## [Assignment]
Set the data down again, exactly as it reads, but without the pictures.

"""

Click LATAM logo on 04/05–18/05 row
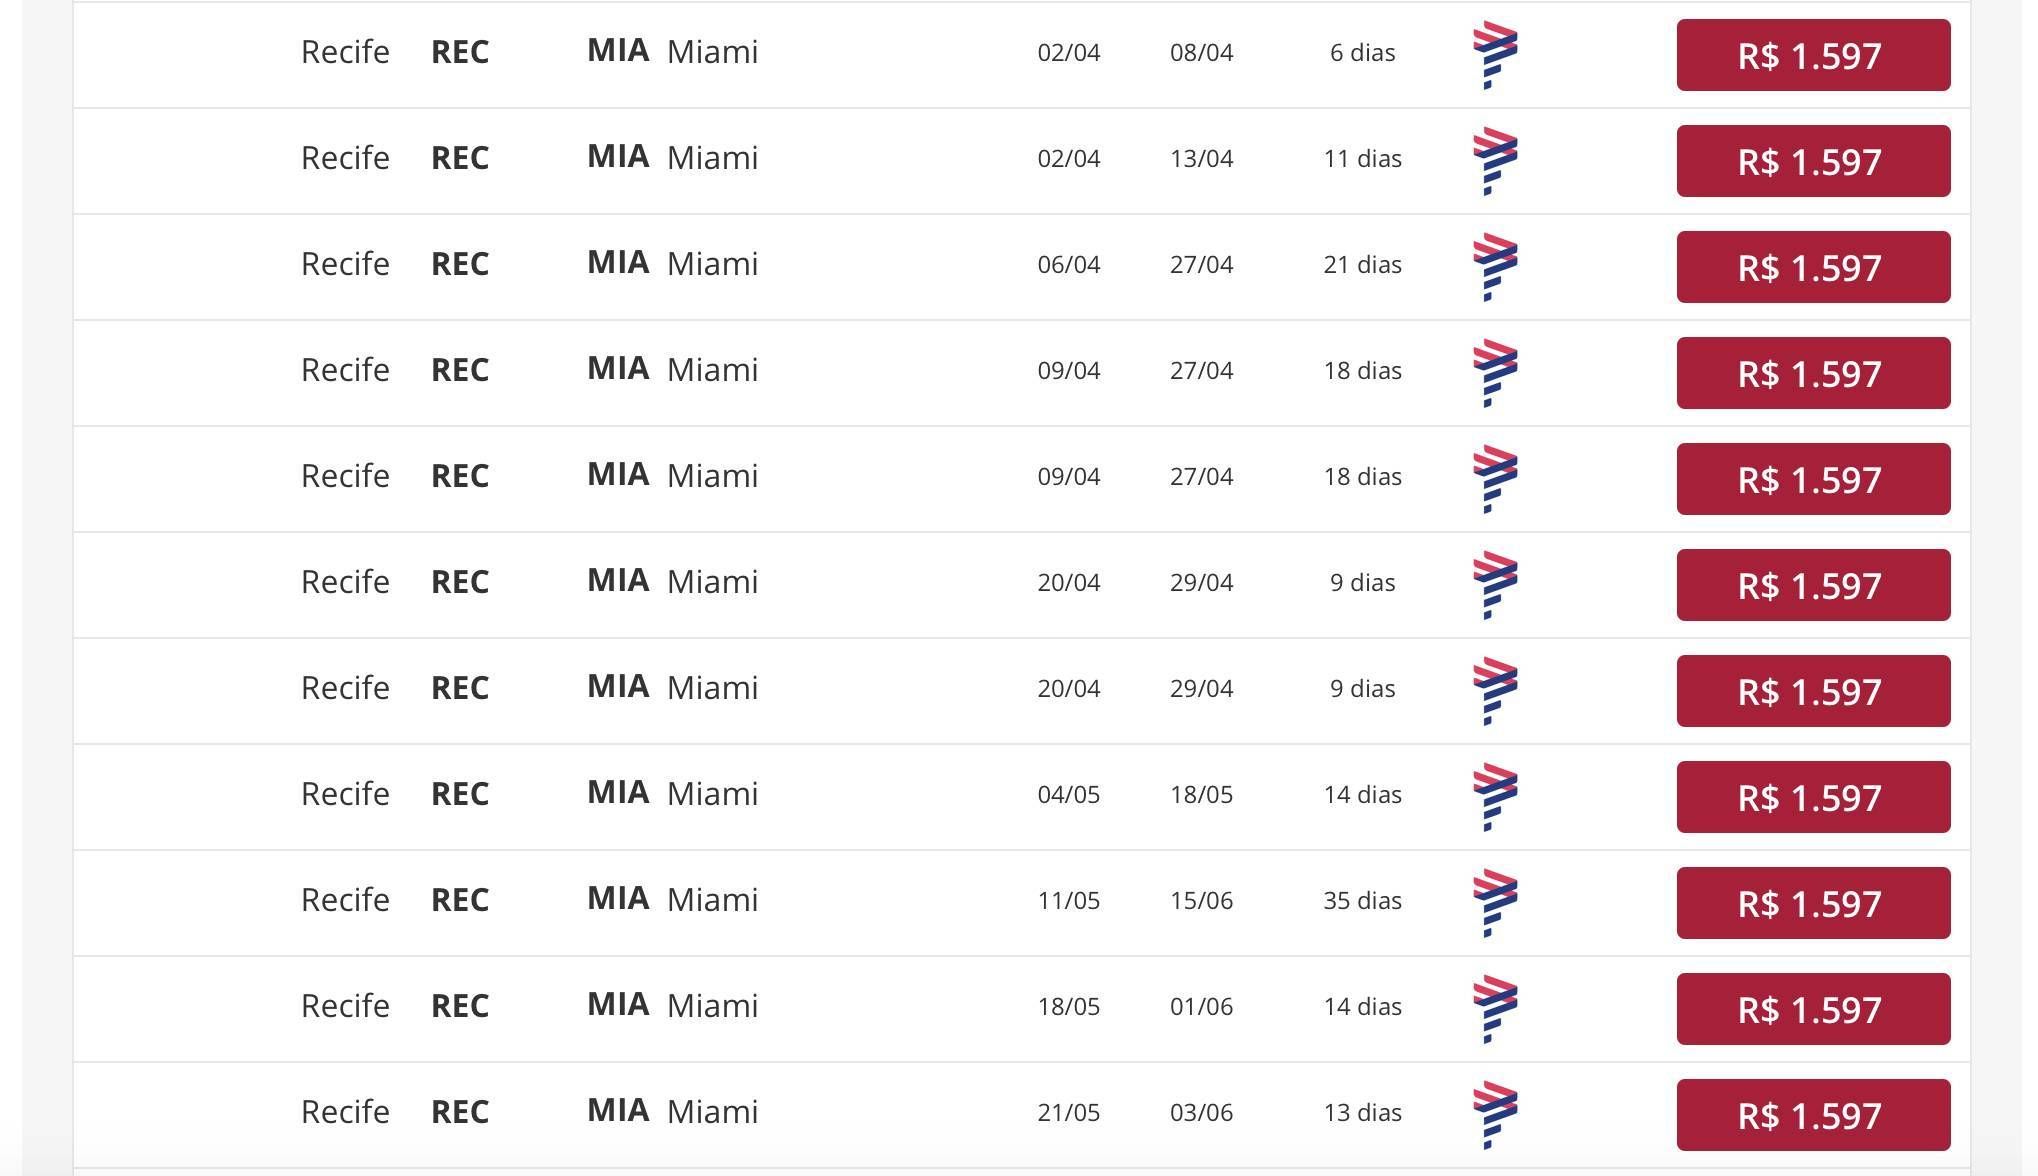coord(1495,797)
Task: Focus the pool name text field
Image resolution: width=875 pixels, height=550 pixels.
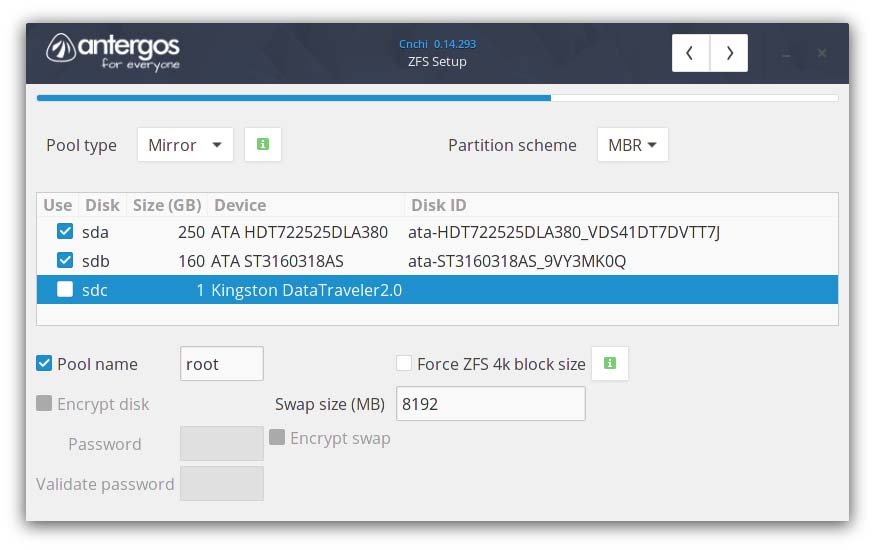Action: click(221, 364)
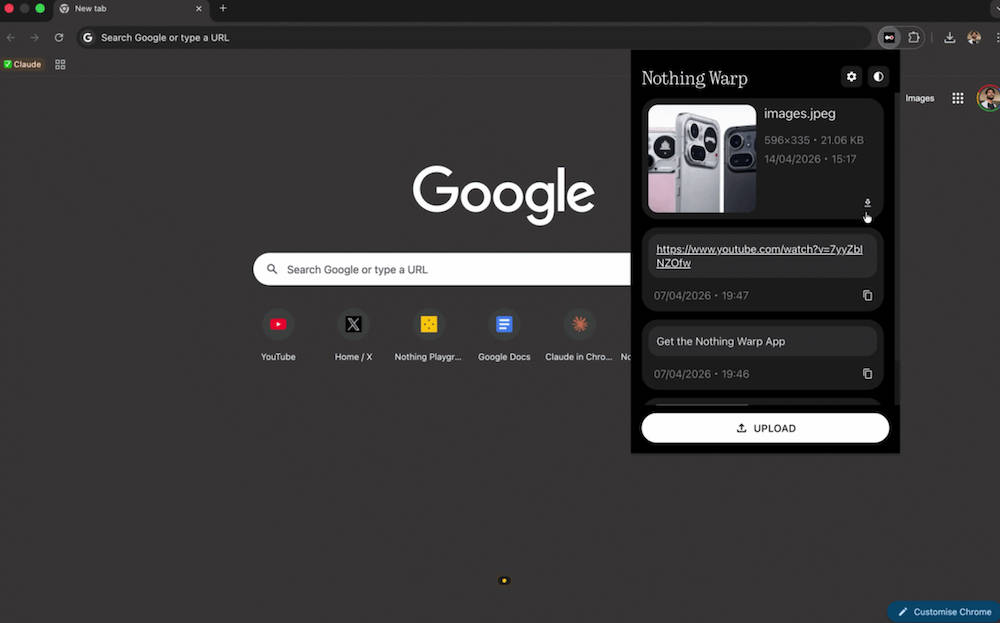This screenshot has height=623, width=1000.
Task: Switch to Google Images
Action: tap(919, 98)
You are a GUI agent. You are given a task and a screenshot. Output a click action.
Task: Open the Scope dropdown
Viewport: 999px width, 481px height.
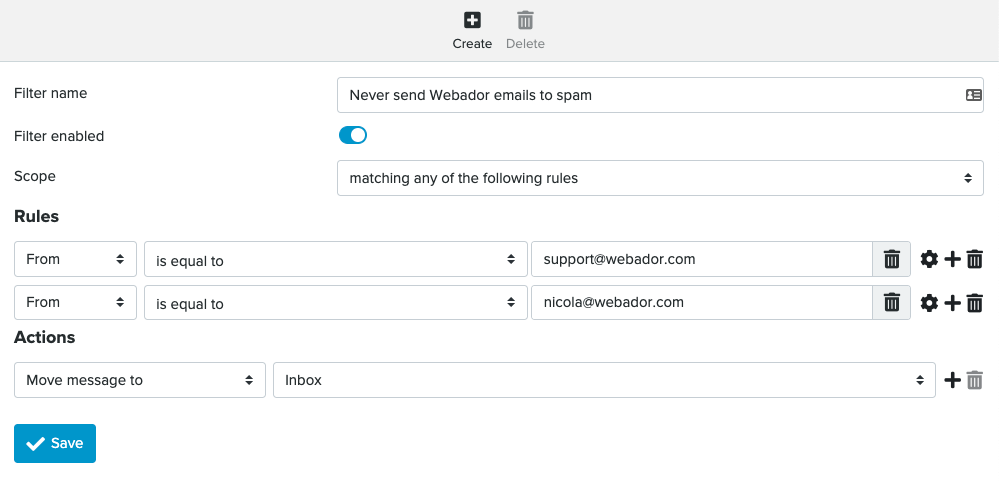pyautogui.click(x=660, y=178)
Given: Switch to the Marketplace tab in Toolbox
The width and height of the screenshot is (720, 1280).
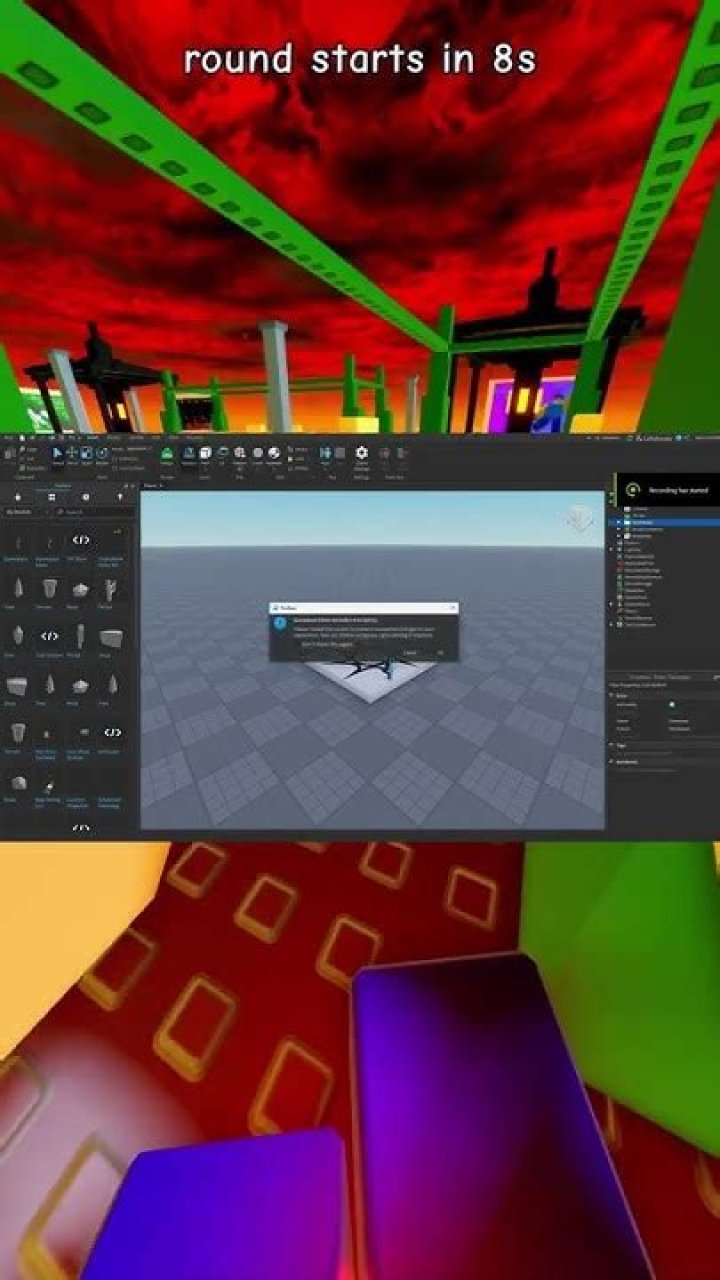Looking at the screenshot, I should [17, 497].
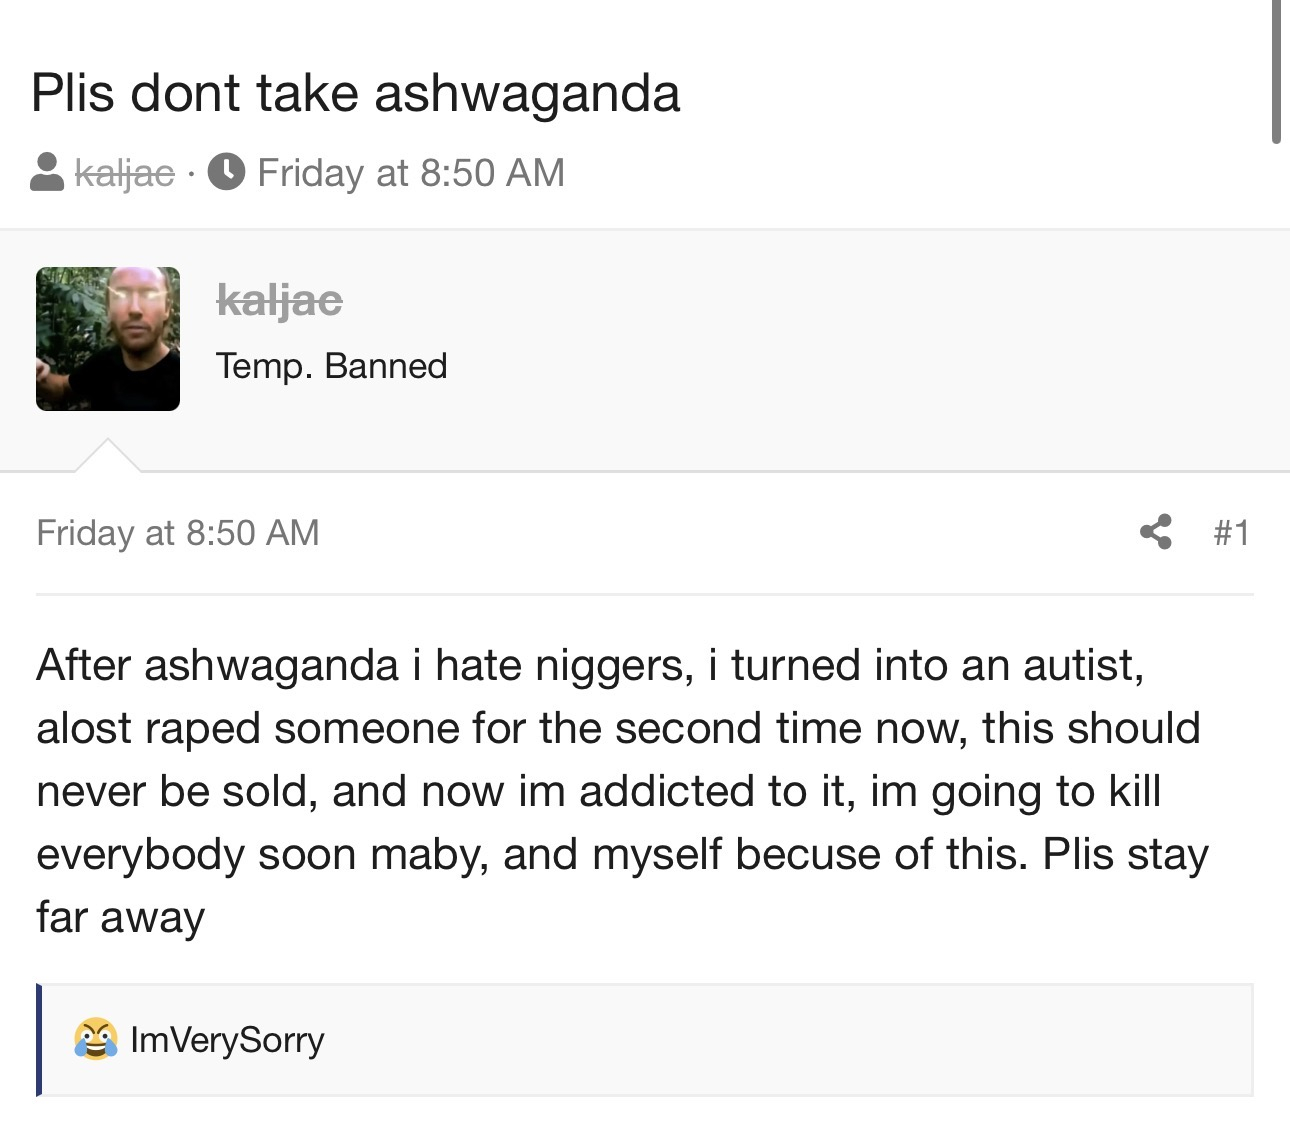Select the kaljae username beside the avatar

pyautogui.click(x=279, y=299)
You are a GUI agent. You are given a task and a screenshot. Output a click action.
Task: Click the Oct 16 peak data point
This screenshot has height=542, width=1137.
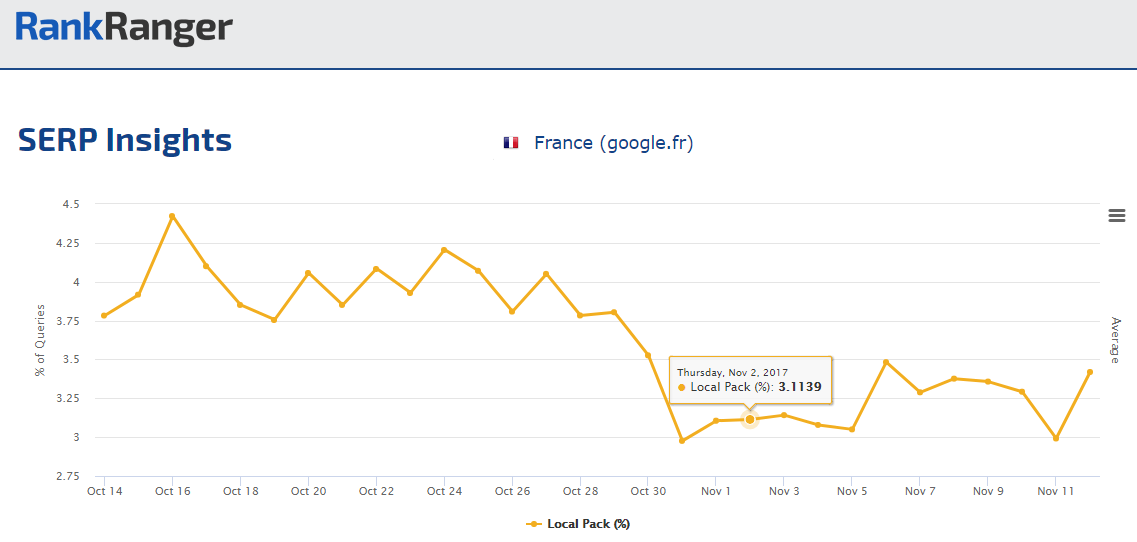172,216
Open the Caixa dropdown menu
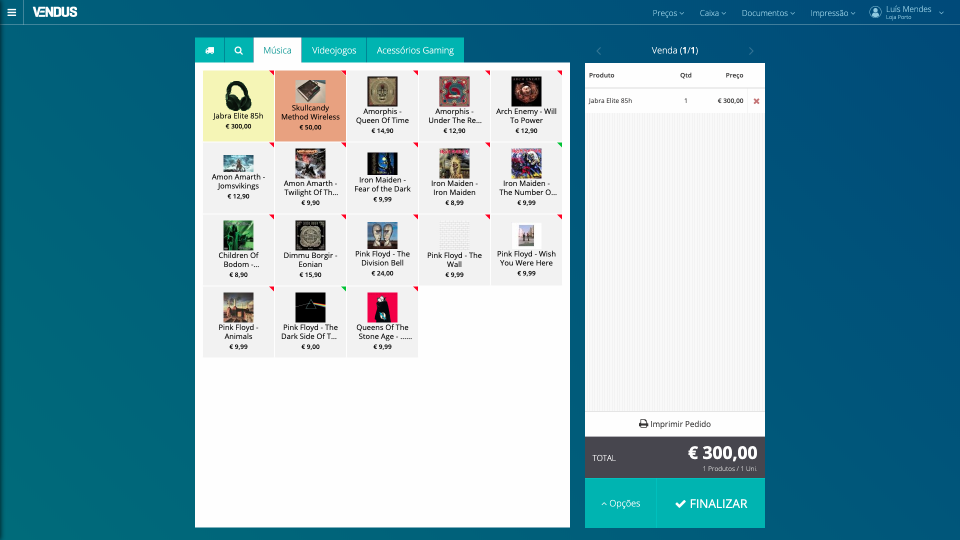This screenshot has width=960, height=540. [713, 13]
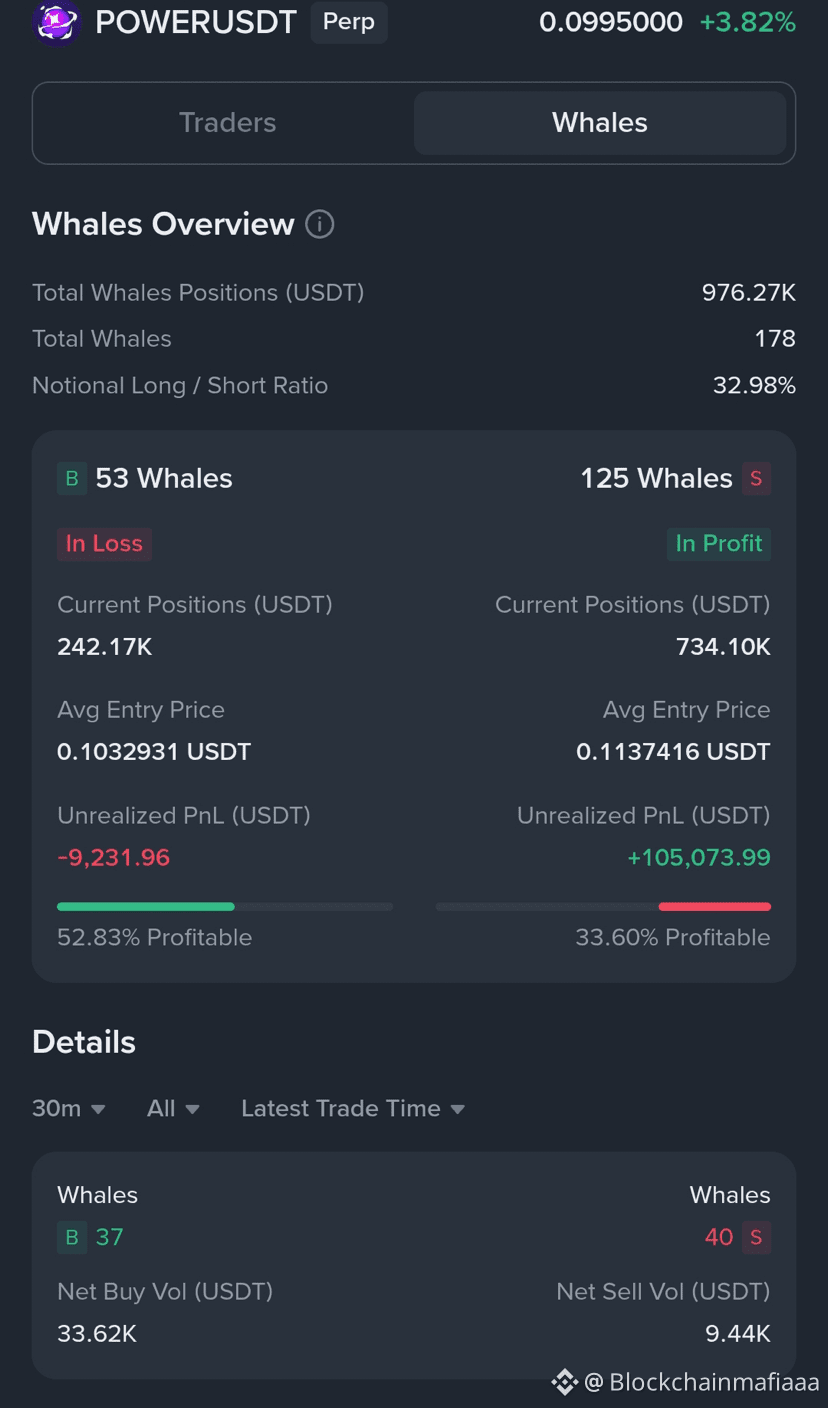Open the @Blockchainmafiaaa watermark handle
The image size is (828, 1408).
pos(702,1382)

"""

## [Output for this exercise]
Click LATAM logo on 04/05–18/05 row
coord(1495,797)
Task: Focus the pool name text field
Image resolution: width=875 pixels, height=550 pixels.
Action: click(221, 364)
This screenshot has height=623, width=1000.
Task: Switch to Google Images
Action: tap(919, 98)
You are a GUI agent. You are given a task and a screenshot. Output a click action.
Task: Open the Scope dropdown
Viewport: 999px width, 481px height.
pyautogui.click(x=660, y=178)
Given: Switch to the Marketplace tab in Toolbox
The width and height of the screenshot is (720, 1280).
Looking at the screenshot, I should [17, 497].
Select the kaljae username beside the avatar

pyautogui.click(x=279, y=299)
You are a GUI agent. You are given a task and a screenshot. Output a click action.
Task: Click the Oct 16 peak data point
This screenshot has height=542, width=1137.
172,216
Open the Caixa dropdown menu
This screenshot has width=960, height=540. [713, 13]
Open the @Blockchainmafiaaa watermark handle
The image size is (828, 1408).
pos(702,1382)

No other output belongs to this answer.